For both the AMIGOS and DEAP data sets, there are over 200 features that need to be spatially encoded. This requires advance storage of 214/238 iM vectors and 420/476 feature projection (FP) vectors—positive (PFP) and negative (NFP)—totalling to 642/714 vectors that need to be stored in the item memory. Use of a unique iM and FP vector set per channel is shown in first column of Fig. 4. Without significant reduction of the memory requirements, optimizations of other blocks will provide limited benefits to the overall efficiency.

Fig. 4
figure 4

iM and FP vectors used to map into HDS to generate unique SE vectors per channel for a ‘unoptimized’ with distinct iM and FP vectors for all channels, b ‘iM vectors constant per modality’ with the same iM vectors between different modalities, and c ‘FP constant per feature channel’ with the same FP vectors between channels of the same modality

In the spatial encoder, the iM vector and the FP vector are bound together to form a unique representation containing feature information that is specific to a feature channel. However, both the iM and FP vectors do not need to be unique to the feature channel in order to generate a unique combination of the two. The binding operation will inherently create a vector different, and pseudo-orthogonal to both of its inputs. Therefore, as long as one of these inputs is different for a specific feature channel, the spatially encoded feature channel vector (represented by the SE vectors in Fig. 4) will be unique. Using this idea, a set of optimizations were developed and implemented on the DEAP and AMIGOS data sets:

‘iM vectors constant per modality’: the iM is replicated across the various modalities, shown in the second column of Fig. 4. If, between each modalities, the FP vectors are different, then orthogonality and input feature channel uniqueness are maintained even if the iM is the same.

‘FP constant per feature channel’: though the iM is now the same between each modalities, each feature channel within a modality still has a unique iM vector. Therefore, it is possible to re-use the same FP vectors for every feature channel within a modality, as shown in the third column of Fig. 4. This requires maintaining 2 unique FP vectors (PFP and NFP) for each modalities, and unique iM vectors within a modality.
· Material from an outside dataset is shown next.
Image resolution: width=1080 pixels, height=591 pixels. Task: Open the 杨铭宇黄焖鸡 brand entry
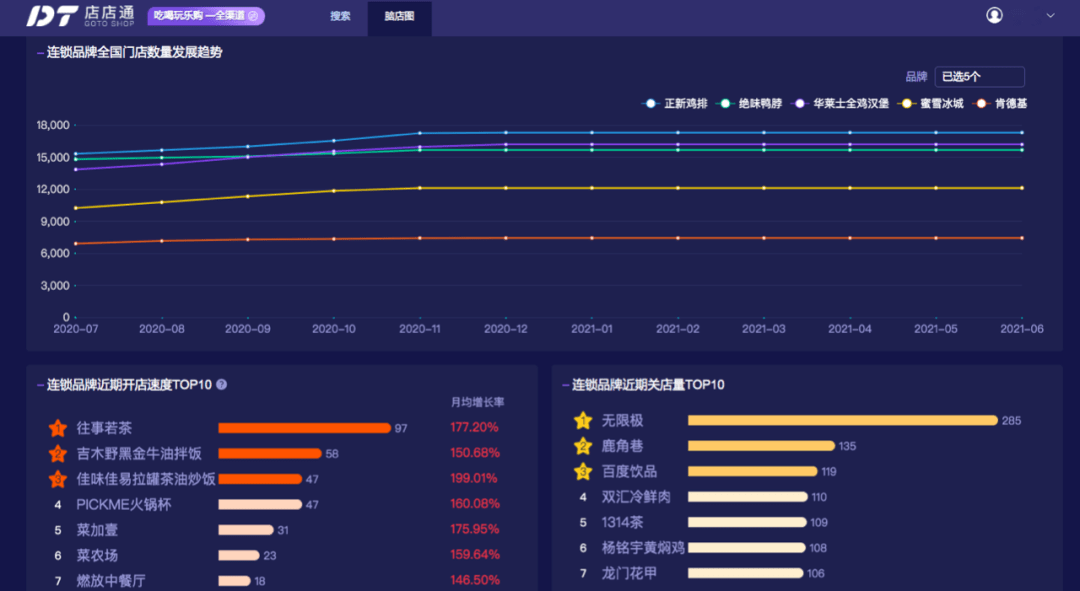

‘Combinatorial pairs’: taking this combinatorial binding strategy to its limit, the 2-input binding operation can be used to generate many unique vectors from a smaller set of vectors by following an algorithmic process. Each feature channel requires a distinct set containing an iM vector, and two FP (positive & negative) vectors: {iM, PFP, NFP}. If the vectors for feature channel 1 are {A, B, C}, then the bound pairs that could result from spatial encoding (iM \(\oplus \) PFP or iM \(\oplus \) NFP) are:

  • A \(\oplus \) B

  • A \(\oplus \) C

B \(\oplus \) C will not occur, because they are both FP vectors. However, it is a unique pairing that could be re-used for another channel. For example, the set for feature channel 2 could be: {B, C, D}. The encoding process would use the following pairings:

  • B \(\oplus \) C

  • B \(\oplus \) D

This re-use strategy is the key to saving memory; it can be applied across all channels using a bank of the minimal required vectors, as shown in the first part of Fig. 5.

Fig. 5
figure 5

‘Combinatorial pairs’ feature channel vector set generation demonstrated for 7 stored vectors. iM loops through vector bank after exhausting available sequential pairs for FP. Hybrid method follows by burst re-generating the vector bank with rule 90 so that new combinatorial pairs can be formed for more feature channels. Generation of 18 feature channel vector sets using a bank of only 7 vectors is shown

Each vector can be paired with every other vector only once to maintain orthogonality and paired uniqueness across all feature channel. For a feature channel, one vector (the iM) must have two other available vectors (PFP and NFP) to pair with. With \(\left\lfloor {x}\right\rfloor \) defined as the floor function of x, the following equation can be used to calculate the total feature channels, TFC, possible given a bank of v vectors:

$$\begin{aligned} \text {TFC} = \sum _{n=1}^{v-2} \left\lfloor {\frac{v - n}{2}}\right\rfloor \end{aligned}$$
(6)

The formula can be derived by looping through each vector in the vector bank and sequentially grouping it with pairs of the other vectors. The generation of feature channel sets can be algorithmic, following the pattern shown in the tables in Fig. 5.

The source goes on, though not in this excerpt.